_AVAILABLE RECORDS_
- - -
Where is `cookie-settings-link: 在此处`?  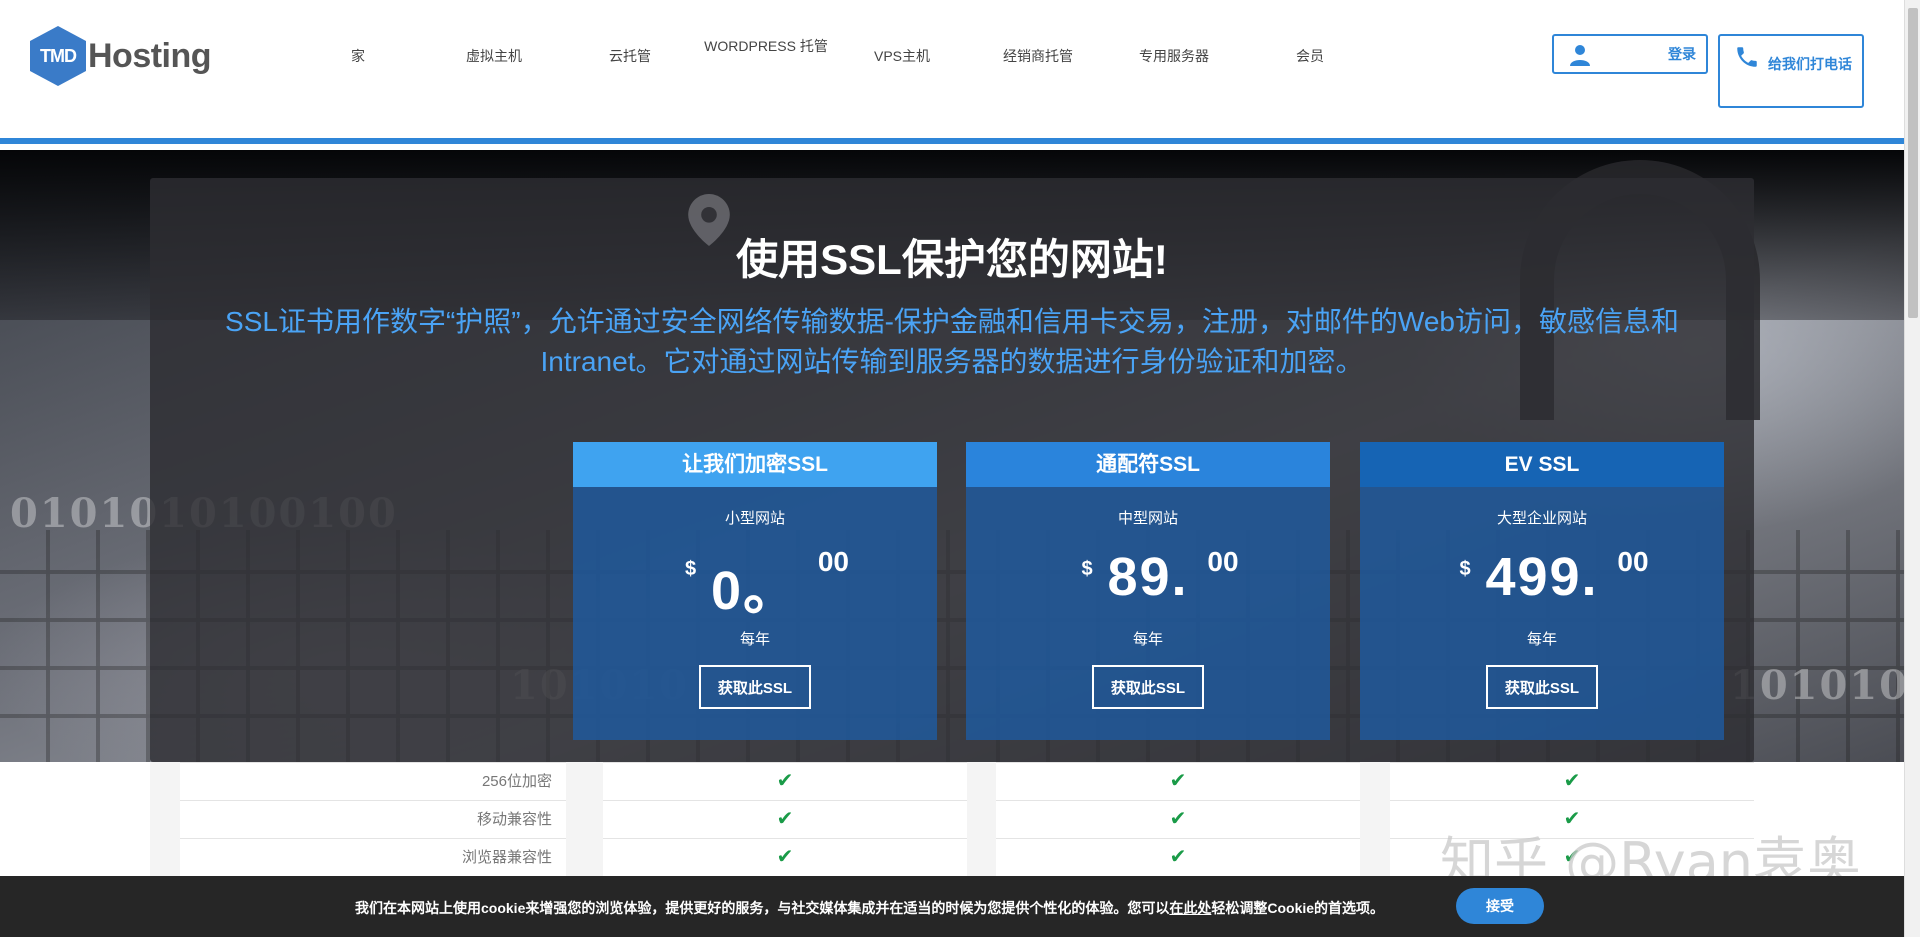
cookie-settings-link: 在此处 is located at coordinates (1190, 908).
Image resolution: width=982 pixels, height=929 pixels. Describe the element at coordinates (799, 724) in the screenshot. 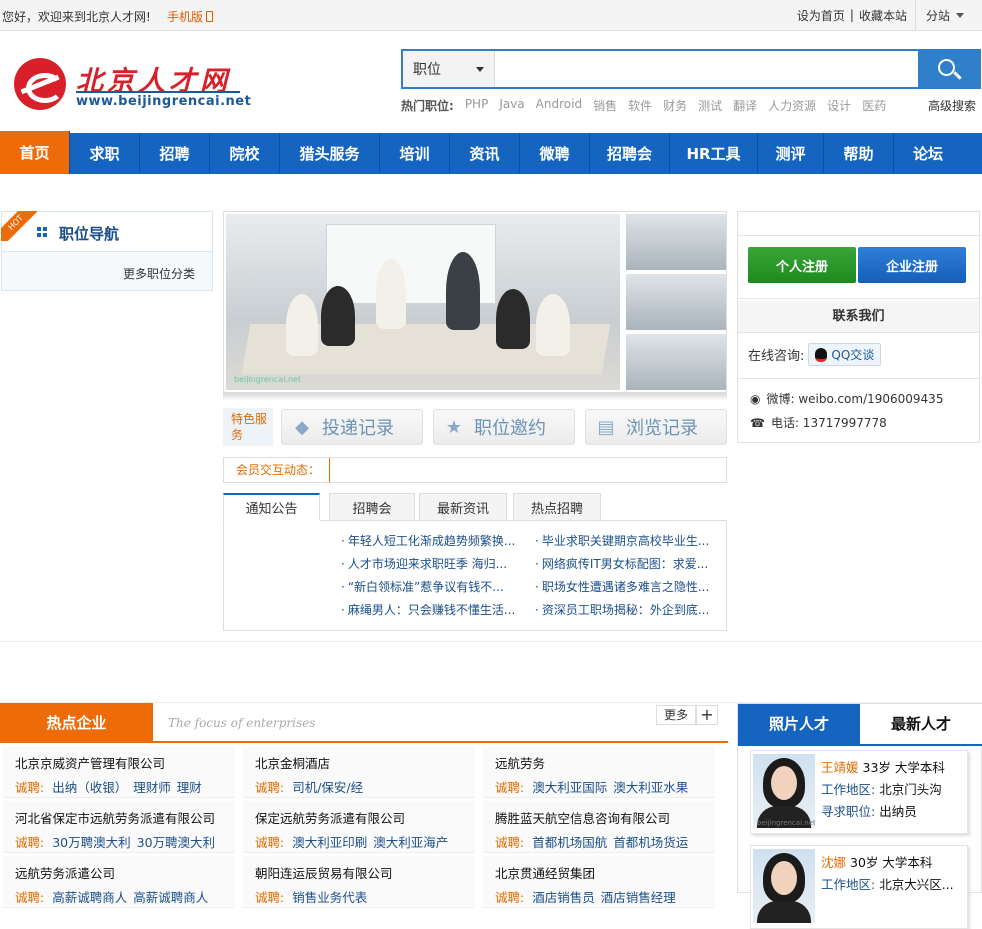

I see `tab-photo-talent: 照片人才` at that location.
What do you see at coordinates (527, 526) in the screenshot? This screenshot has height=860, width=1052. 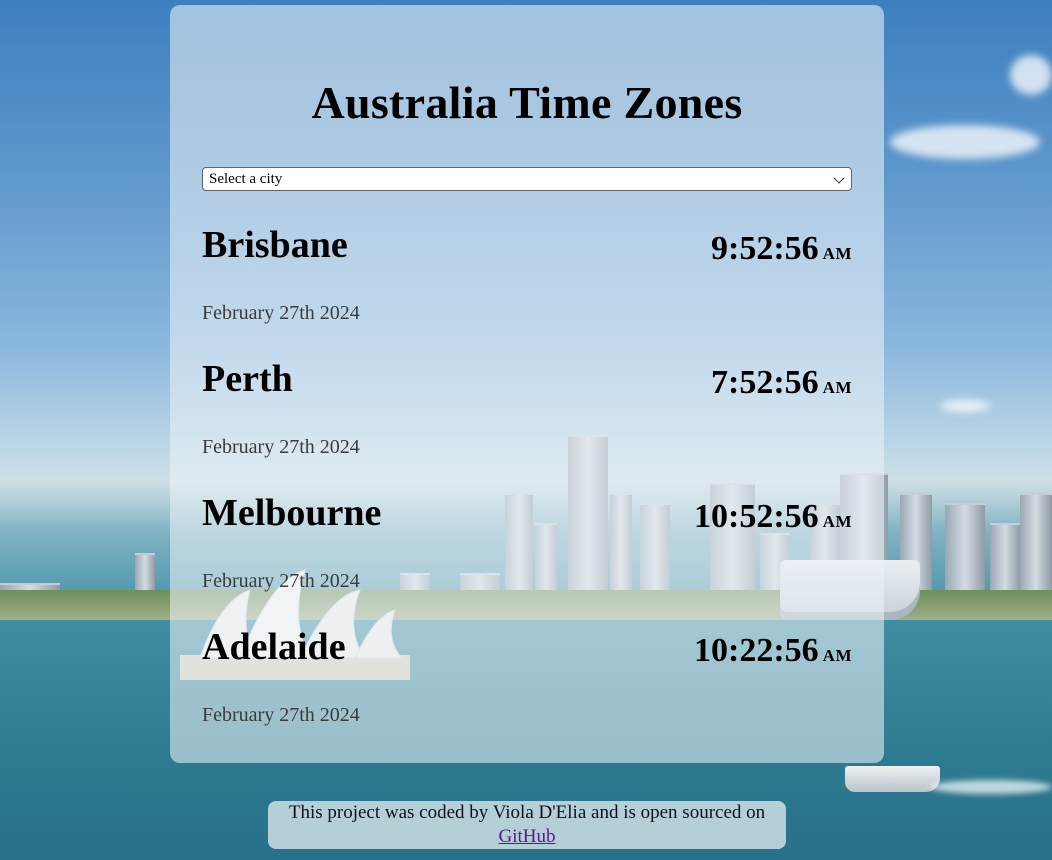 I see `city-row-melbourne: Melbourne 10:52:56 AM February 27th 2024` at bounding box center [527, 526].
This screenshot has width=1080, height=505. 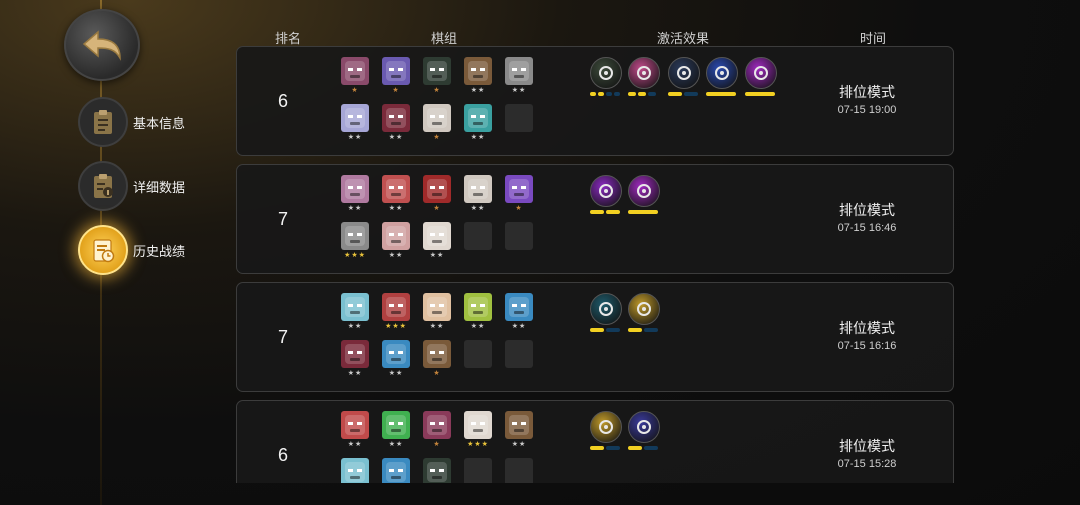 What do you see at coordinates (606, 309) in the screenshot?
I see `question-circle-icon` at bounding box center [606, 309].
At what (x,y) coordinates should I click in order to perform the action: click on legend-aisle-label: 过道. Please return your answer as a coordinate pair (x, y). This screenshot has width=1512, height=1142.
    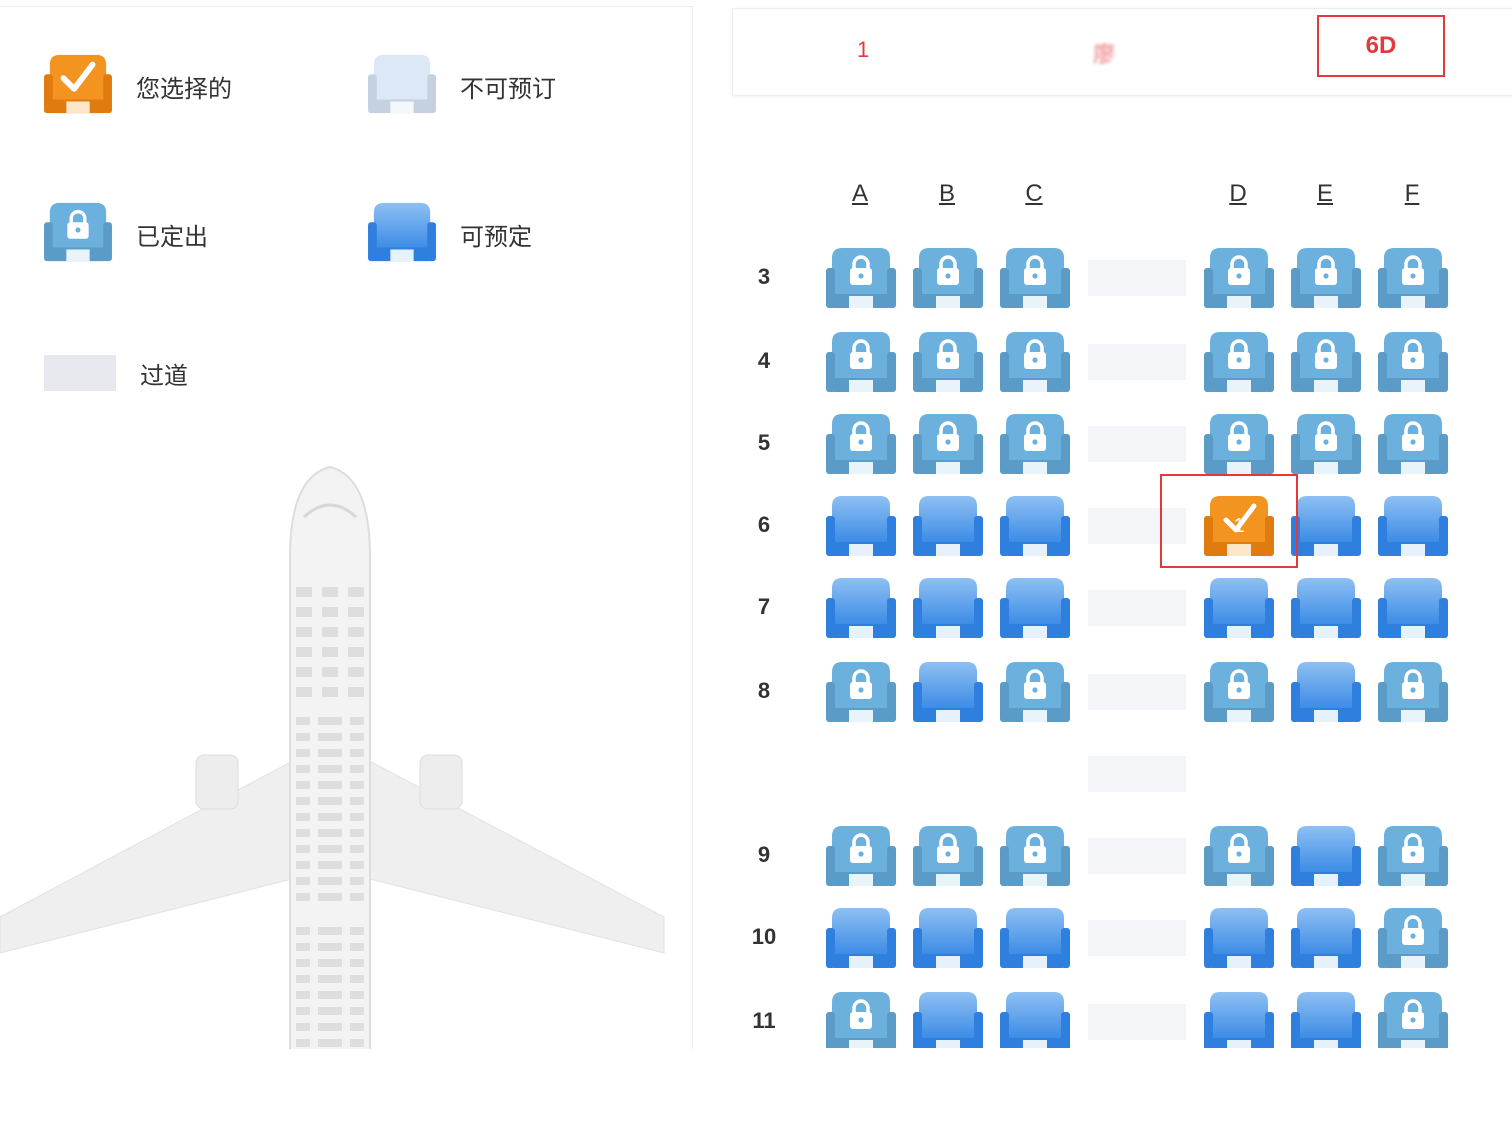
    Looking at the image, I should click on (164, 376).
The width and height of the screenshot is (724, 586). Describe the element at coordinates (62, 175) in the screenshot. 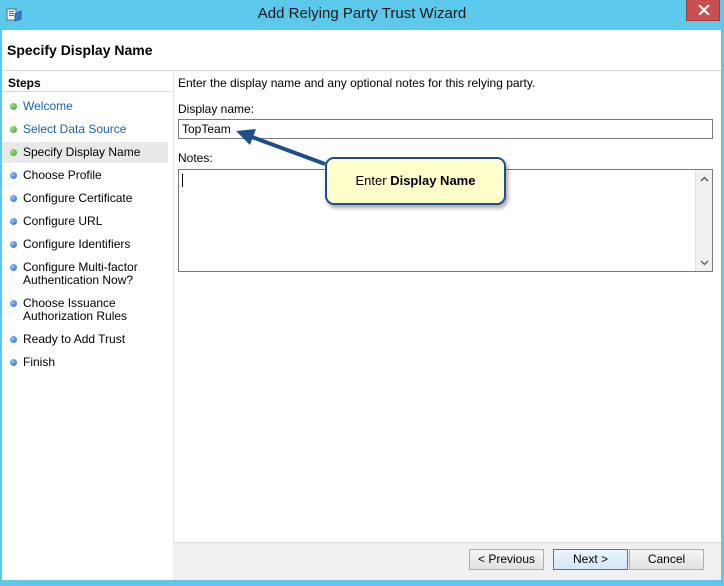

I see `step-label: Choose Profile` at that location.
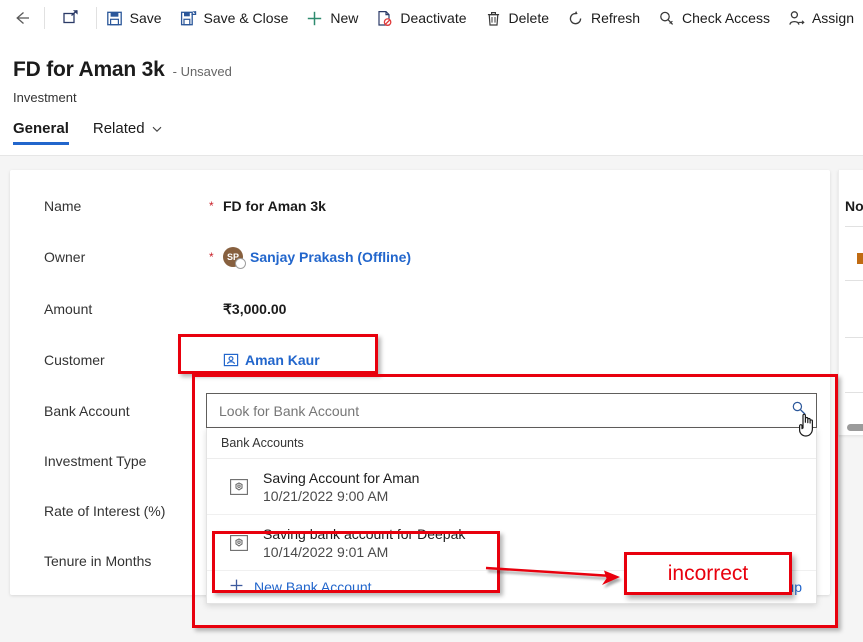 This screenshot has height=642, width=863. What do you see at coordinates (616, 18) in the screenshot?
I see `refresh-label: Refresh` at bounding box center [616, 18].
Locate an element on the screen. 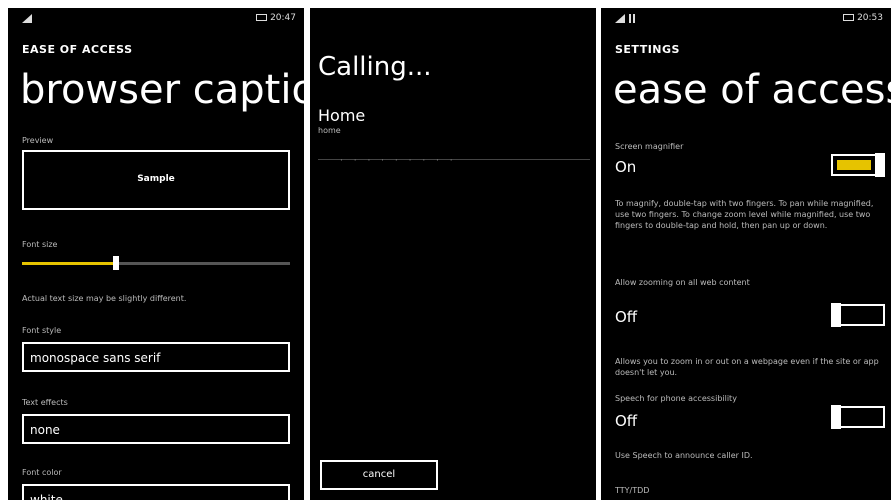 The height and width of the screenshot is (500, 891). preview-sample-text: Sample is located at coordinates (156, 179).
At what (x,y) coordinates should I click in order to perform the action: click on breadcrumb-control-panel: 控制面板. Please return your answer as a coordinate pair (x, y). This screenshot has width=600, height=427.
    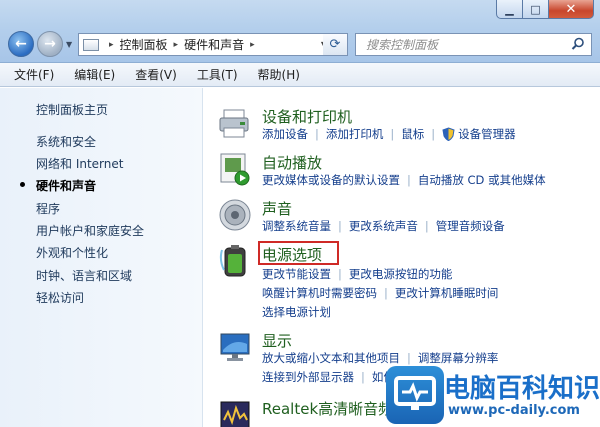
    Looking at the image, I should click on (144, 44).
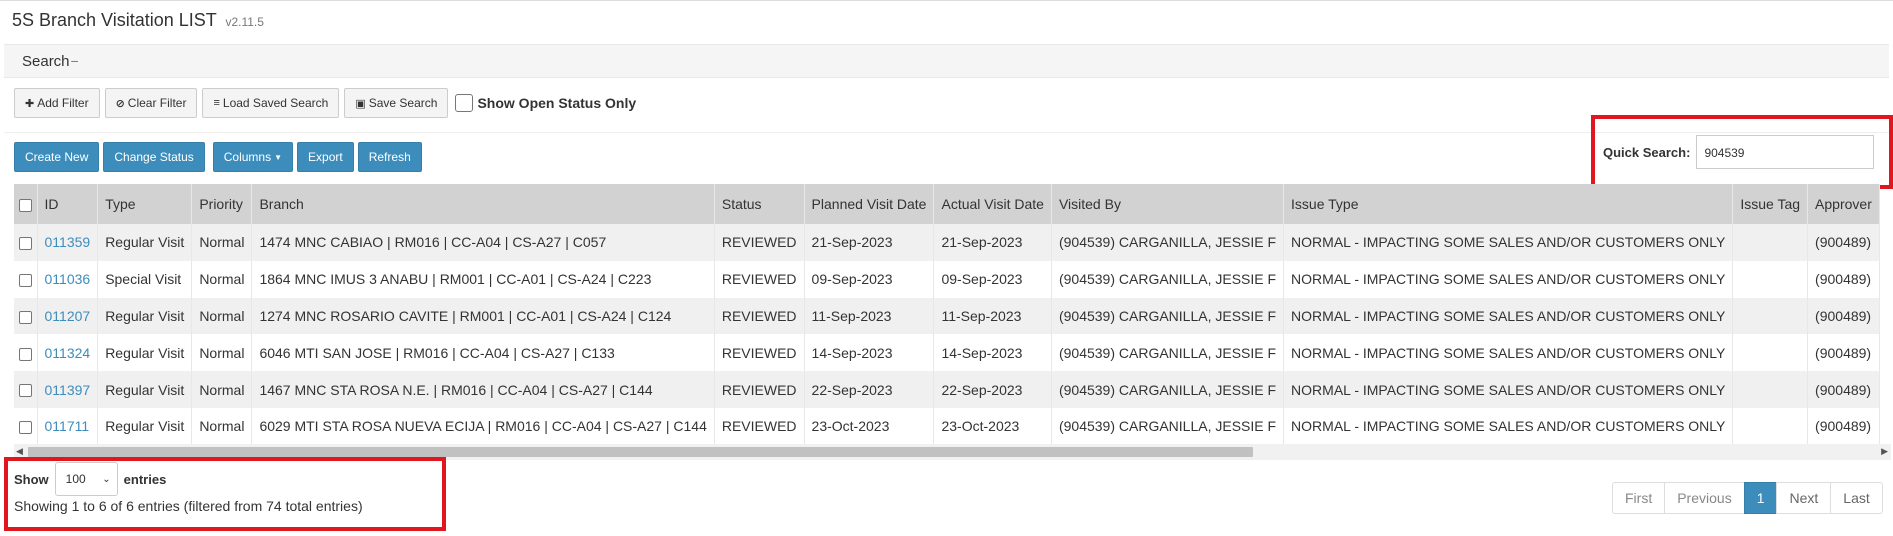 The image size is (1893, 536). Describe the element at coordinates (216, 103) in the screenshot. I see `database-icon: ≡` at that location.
- - -
_GOAL OF THE EXERCISE_
Copy out the stretch from the line containing "has width=600, height=427." through the end of the rows, word for word and with nothing skipped. Leave the pictures out of your answer.

_SOLVED PROBLEM_
At what (x,y) coordinates should I click in order to perform the action: click on breadcrumb-control-panel: 控制面板. Please return your answer as a coordinate pair (x, y). This screenshot has width=600, height=427.
    Looking at the image, I should click on (144, 44).
 The image size is (1893, 536). Describe the element at coordinates (216, 103) in the screenshot. I see `database-icon: ≡` at that location.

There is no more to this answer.